Using NASA night time lights to guess where the grid is

A lot of the work I do relates to finding the cost-optimal of bringing electricity to more people and businesses. Implicit in this is the assumption that we know where the people are who already have electricity access. Often we don’t.

One method for guessing (dare I call it a heuristic?) is using NASA’s Night Time Lights satellite imagery - processed satellite photographs taken at 2 a.m. around the world. The hypothesis is that locations that show up at night (once filtered of reflections and fires), are places that have electricity access. And places that have electricity access (by and large) get it from electrical grid infrastructure. As you can imagine, it takes a bit of light to be visible from space, so a few small lamps and phone chargers powered by off-grid PV are unlikely to show up and break our assumption.

The steps to get from this assumption to a made-up map of medium voltage grid lines is as follows. As always, skip over to the GitHub repo if you prefer: This method is basd on this blog post from Facebook.

# From satellite imagery to a target and costs

Firstly, we combine a range of monthly satellite images to average out any aberrations. By taking the xth percentile for each pixel, we ensure that only those places that are lit up that percentage of the time are included. So a fire that burned for two months is excluded from the final product. We should also filter for things like water features, which can have reflections of the moon, but it seems like NASA has already done a decent job of cleaning up this stuff. The result of that process is the image below (for Uganda).

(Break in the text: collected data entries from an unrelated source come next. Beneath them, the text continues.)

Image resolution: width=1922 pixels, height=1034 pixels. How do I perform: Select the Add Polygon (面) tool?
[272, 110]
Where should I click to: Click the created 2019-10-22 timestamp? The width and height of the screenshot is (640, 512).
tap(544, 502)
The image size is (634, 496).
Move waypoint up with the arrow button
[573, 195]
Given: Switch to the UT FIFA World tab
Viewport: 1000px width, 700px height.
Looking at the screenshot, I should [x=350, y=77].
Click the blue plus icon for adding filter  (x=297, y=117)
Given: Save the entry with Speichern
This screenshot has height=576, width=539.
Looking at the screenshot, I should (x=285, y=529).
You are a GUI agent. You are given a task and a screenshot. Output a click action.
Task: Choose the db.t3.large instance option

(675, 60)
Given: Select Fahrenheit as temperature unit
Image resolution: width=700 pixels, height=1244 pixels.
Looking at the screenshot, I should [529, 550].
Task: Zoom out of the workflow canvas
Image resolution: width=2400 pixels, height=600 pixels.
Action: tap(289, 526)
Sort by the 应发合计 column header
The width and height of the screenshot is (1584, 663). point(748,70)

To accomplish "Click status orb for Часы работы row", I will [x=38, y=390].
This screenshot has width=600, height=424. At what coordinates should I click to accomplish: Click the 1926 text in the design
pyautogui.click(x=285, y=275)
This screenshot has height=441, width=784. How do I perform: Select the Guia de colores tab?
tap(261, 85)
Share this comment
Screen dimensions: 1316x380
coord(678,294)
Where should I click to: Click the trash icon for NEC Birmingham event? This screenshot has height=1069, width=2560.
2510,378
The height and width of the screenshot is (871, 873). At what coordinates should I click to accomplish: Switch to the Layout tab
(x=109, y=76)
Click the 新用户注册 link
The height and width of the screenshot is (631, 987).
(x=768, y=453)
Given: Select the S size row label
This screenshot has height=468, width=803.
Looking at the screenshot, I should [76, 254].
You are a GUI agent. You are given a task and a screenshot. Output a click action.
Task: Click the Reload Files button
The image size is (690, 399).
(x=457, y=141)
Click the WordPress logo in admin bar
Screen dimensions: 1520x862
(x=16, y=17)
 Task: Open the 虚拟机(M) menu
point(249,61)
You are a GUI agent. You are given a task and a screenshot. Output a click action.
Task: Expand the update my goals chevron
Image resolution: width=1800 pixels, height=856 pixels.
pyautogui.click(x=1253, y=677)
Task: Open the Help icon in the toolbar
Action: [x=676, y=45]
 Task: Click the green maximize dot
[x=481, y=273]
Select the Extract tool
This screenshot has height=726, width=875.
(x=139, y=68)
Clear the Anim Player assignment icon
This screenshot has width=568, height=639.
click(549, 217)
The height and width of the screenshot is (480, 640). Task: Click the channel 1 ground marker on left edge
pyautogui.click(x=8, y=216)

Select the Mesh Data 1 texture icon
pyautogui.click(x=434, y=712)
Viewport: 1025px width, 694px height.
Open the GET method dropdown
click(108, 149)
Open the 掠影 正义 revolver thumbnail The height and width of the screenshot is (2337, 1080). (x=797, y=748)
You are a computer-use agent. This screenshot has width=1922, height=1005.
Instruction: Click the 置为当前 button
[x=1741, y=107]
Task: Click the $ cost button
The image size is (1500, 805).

Then we want to boil this down to a binary image: 1 for yes-has-electricity, 0 for no-it-doesn’t. We do this by convolving and subtracting 2D filter, that basically concentrates sites with evidence of night time lights and zeros out the faded areas around them.

Then we need to connect these together, with our hypothetical grid lines. A minimum spanning tree is the natural starting point, with difference: instead of following the shortest line between points, we apply a cost function based on existing road networks, going on the assumption that grid lines are more likely to follow (or be followed by) these existing networks. So we extract the full Ugandan road network from OpenStreetMap (thanks to geofabrik) and assign a ‘cost’ based on this: lower cost for bigger roads, full cost in places with no road.

So now we have the two inputs needed to algorithmically ‘create’ a Ugandan grid network. A set of ‘target’ pixels that need to be connected, and a ‘cost’ array which can guide an algorithm in finding the cheapest way between them.

# So many algorithms to choose from

Minimum spanning trees have had a lot of interest over the years as a problem in network theory, with many different solutions proposed, each with its own uses and drawbacks in speed and complexity. For this we use Dijkstra’s, because it’s one of the simplest to implement. Basically, it goes as follows:

1) Start at a connected point.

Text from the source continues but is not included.